Work request: Entries follow. Give back exactly the lines starting at the one containing "Click the Urban Floods toolbox icon" and ending at the one containing "This screenshot has height=306, width=361.", and no other lines.

Provided records:

▼

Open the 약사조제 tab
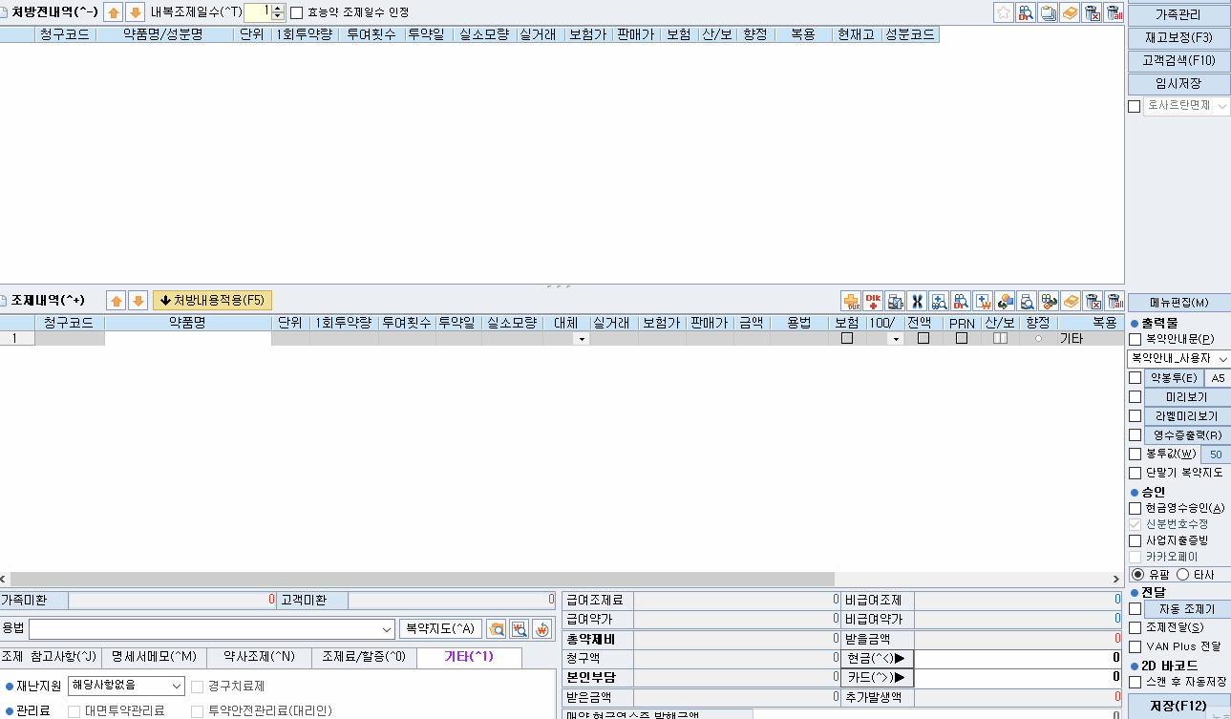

▲
▼

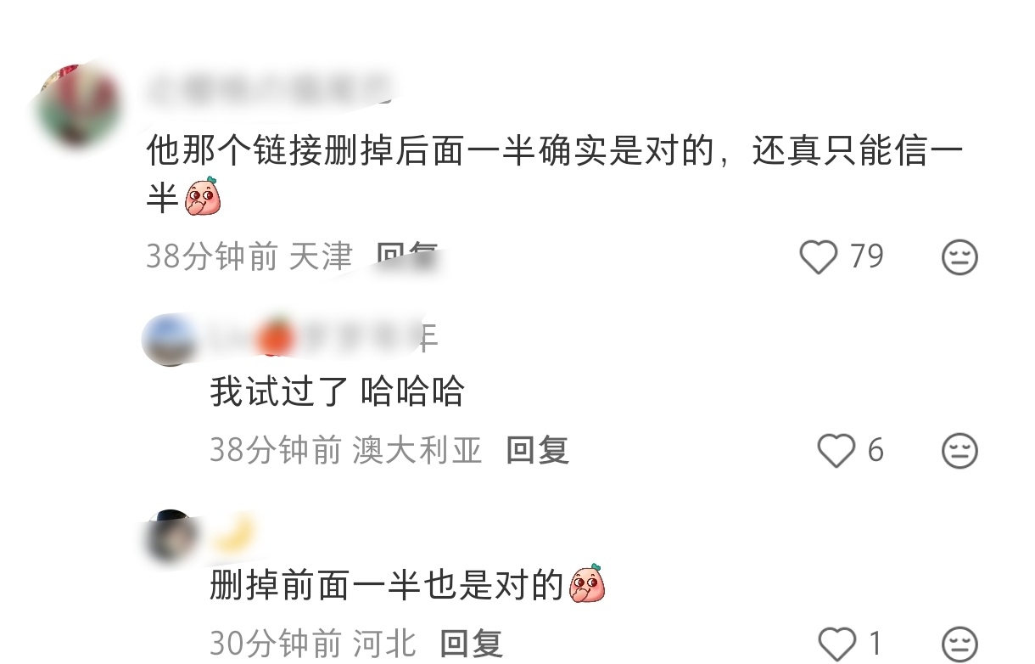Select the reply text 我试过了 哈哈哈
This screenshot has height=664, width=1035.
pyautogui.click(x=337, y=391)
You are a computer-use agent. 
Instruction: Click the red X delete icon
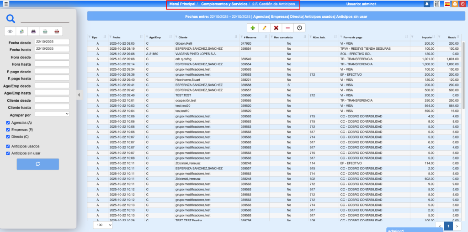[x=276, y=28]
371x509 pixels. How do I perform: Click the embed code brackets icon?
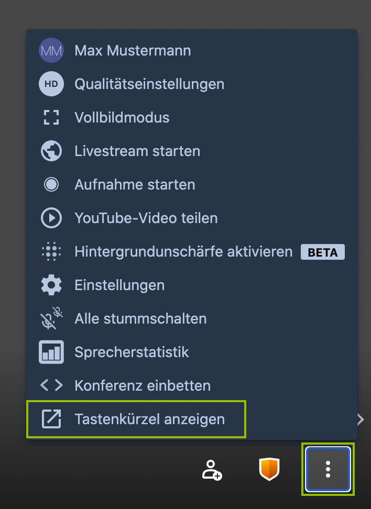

▲
▼

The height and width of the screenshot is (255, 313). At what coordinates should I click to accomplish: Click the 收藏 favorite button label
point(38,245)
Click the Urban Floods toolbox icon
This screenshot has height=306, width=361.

▲

Answer for the task:
Click the Urban Floods toolbox icon
This screenshot has height=306, width=361.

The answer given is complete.